I defy anyone to pick a better song than “Everybody Wants to Rule The World” to start any type of party. The synth, guitar and shaker hum along, before the drums kick in and the song settles into that perfect ’80s shuffle groove. The song also makes an excellent start to any playlist I’m making, regardless of genre or subject matter. In short, there’s just never a bad time to hear “Everybody Wants to Rule The World.” In a perfect world, ‘Everybody’ would be played at the start of every wedding party by the band, along with “September” by Earth, Wind & Fire and “Signed, Sealed, Delivered” by Stevie Wonder. I’m also quite convinced that Michael Jackson modeled his own hit ‘The Way You Make Me Feel’ on the groove of “Everybody.” I have no concrete evidence to support this theory, but one can listen to one song after the other and notice a similar tempo, instrumentation and vibe. “Everybody” came out almost two years earlier than MJ’s song, so this makes it not only possible, but I dare say probable that Michael was listening to a lot of Tears for Fears.

Travis Johnson

Frontman, Activity

Activity

When I was a kid I saw the movie Real Genius and I loved it.
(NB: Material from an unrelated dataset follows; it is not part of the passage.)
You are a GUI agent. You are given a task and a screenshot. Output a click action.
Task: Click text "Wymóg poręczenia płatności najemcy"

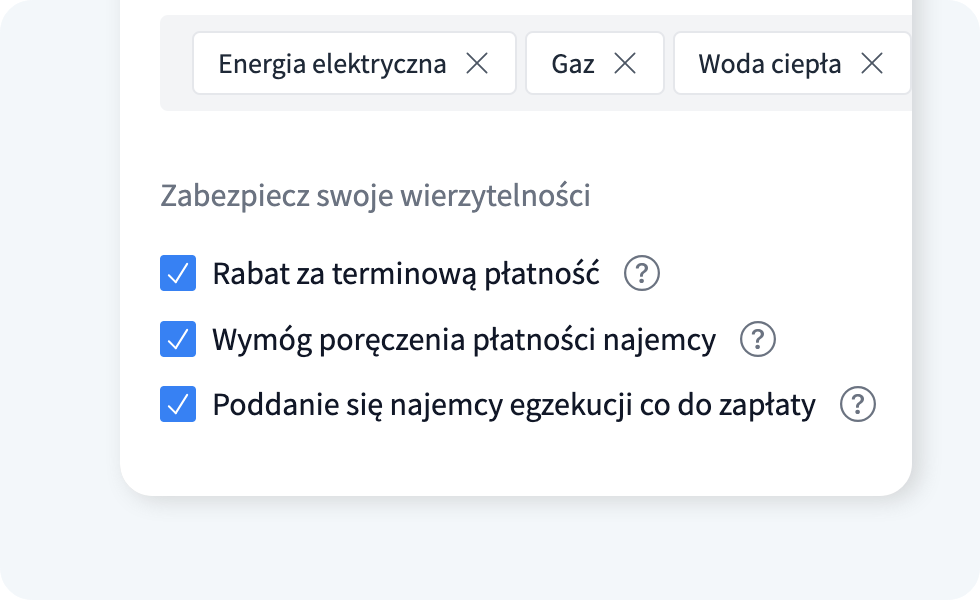[x=462, y=338]
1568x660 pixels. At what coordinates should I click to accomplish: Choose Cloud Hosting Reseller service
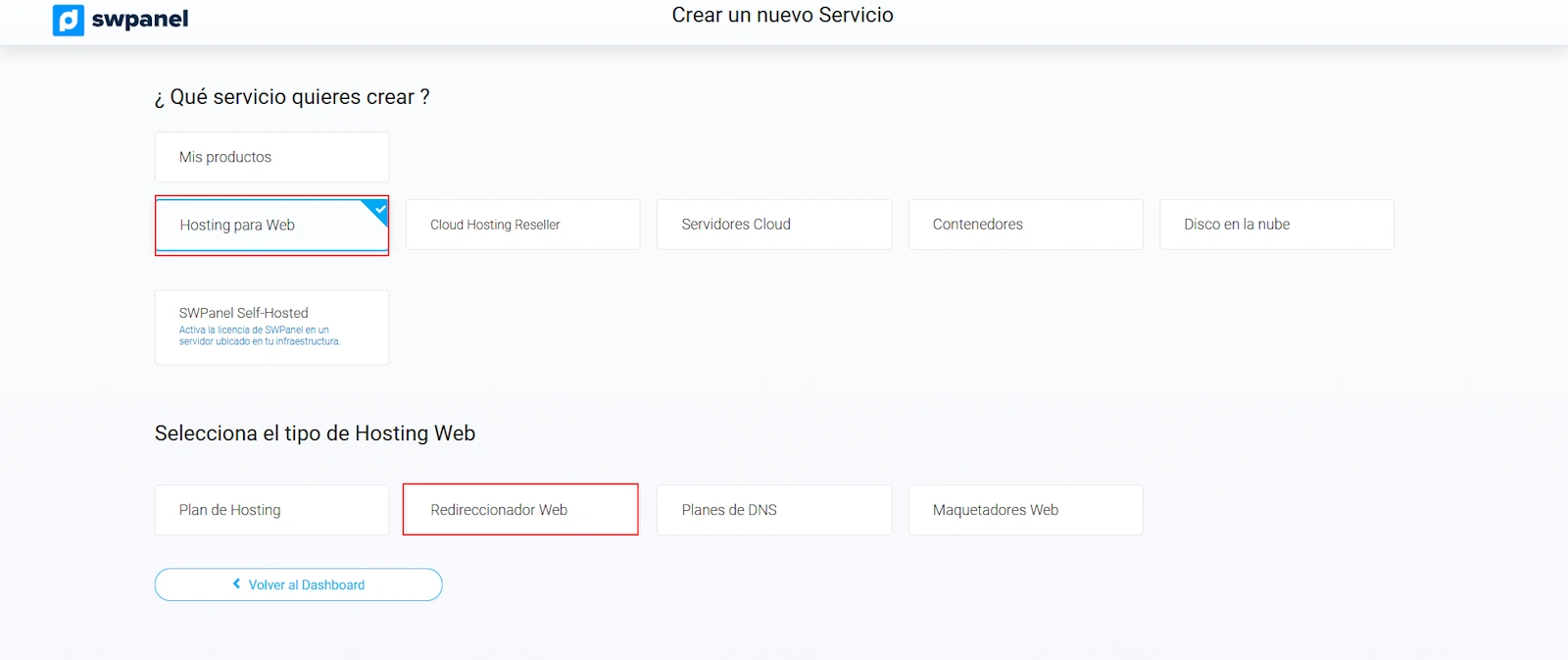pos(522,225)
I don’t know why, but I haven’t watched it since. In my memory, and I think this is correct, it ends with “Everybody Wants to Rule the World” playing over shots of a zillion tons of popcorn popping. I think I was like eight. The concept of that lyric left a huge impression on me. I’d never thought of anything like that before. It’s a very dark concept, and it’s played over those gliding chords. I’ve tried ripping it off several times. When I got the album, it started off with those descending, almost unbelievably ominous synth sounds on “Shout,” giving way to the slight relief of the chorus, then back into the descent on a loop for the outro. Very intense. Not much like it. Big Chair is still an album held down by the singles to me, but “Mothers Talk” is pretty damn good too. It’s just those singles are so colossal.